■ **Records for processing**:

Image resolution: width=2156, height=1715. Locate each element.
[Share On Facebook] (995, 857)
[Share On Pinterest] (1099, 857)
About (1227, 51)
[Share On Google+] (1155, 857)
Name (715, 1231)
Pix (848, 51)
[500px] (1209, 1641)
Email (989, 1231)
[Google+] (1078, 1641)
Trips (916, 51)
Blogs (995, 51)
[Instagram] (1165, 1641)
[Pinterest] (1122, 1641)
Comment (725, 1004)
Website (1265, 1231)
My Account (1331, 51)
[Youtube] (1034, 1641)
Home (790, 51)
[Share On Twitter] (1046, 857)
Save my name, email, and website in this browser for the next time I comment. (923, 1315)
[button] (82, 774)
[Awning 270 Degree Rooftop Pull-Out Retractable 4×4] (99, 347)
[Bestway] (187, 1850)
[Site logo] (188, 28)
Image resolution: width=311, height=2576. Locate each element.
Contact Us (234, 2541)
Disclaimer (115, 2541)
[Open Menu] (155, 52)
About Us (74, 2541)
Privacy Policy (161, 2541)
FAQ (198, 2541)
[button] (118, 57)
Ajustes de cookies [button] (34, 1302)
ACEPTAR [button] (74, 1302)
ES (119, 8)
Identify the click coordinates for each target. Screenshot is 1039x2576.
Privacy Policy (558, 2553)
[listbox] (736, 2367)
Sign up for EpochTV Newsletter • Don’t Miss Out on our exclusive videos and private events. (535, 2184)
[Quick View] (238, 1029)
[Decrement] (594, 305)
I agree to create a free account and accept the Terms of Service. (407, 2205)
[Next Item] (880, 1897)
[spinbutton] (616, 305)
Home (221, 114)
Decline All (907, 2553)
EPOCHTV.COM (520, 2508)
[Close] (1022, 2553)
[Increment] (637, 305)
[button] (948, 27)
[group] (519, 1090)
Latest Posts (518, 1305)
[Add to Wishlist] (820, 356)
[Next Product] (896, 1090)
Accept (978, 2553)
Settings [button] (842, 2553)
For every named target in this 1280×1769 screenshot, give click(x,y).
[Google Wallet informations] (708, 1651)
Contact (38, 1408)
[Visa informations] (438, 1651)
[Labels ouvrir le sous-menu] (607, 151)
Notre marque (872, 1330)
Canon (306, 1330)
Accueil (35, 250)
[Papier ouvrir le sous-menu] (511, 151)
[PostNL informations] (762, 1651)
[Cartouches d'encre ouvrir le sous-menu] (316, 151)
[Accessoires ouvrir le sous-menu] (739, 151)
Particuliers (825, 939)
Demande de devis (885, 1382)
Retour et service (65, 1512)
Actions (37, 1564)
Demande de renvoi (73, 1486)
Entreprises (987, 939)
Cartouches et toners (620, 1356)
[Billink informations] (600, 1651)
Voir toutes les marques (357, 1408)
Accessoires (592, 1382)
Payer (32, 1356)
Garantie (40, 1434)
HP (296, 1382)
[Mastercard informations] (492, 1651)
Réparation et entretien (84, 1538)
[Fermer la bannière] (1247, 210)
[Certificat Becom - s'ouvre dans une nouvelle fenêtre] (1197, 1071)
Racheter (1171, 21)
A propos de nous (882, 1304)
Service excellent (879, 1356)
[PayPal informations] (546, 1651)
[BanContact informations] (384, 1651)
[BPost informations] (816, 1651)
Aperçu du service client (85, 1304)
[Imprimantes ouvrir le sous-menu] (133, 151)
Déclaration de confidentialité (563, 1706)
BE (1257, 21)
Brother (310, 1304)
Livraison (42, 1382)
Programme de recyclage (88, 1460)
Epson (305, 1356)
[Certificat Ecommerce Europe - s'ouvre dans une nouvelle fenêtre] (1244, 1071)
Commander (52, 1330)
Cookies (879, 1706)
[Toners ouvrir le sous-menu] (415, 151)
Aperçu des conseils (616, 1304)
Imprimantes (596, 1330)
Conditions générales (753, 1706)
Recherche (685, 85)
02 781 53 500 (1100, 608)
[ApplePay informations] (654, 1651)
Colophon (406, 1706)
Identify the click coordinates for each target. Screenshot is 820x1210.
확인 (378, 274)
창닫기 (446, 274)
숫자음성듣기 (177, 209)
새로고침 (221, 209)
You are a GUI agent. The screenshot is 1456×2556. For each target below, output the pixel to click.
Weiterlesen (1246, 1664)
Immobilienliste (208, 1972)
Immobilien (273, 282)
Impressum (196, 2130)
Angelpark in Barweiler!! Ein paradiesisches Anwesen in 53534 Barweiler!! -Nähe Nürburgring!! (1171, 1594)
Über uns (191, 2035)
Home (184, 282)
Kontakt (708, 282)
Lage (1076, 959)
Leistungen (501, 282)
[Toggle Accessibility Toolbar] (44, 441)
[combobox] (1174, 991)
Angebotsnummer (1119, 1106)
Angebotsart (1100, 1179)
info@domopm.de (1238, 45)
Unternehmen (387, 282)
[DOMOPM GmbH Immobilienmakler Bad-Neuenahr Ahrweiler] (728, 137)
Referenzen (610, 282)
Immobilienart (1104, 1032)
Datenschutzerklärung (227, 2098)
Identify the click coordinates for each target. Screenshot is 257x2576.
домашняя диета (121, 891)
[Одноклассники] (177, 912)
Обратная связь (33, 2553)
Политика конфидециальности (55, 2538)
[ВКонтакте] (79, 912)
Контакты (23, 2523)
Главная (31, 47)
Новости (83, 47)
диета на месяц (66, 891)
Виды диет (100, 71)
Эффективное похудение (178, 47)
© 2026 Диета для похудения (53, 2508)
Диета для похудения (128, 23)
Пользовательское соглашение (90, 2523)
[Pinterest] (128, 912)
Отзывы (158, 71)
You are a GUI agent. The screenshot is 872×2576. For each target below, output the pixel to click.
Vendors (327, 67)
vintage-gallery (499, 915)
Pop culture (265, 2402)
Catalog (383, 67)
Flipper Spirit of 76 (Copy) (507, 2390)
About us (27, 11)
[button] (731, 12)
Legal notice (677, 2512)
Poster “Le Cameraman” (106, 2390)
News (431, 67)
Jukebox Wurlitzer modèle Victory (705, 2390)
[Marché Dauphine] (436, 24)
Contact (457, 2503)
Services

■ **The problem**:
Go through the records and pull out each line that includes the word "Pinterest".

■ **Response to the task**:
[Share On Pinterest] (1099, 857)
[Pinterest] (1122, 1641)
[Pinterest] (128, 912)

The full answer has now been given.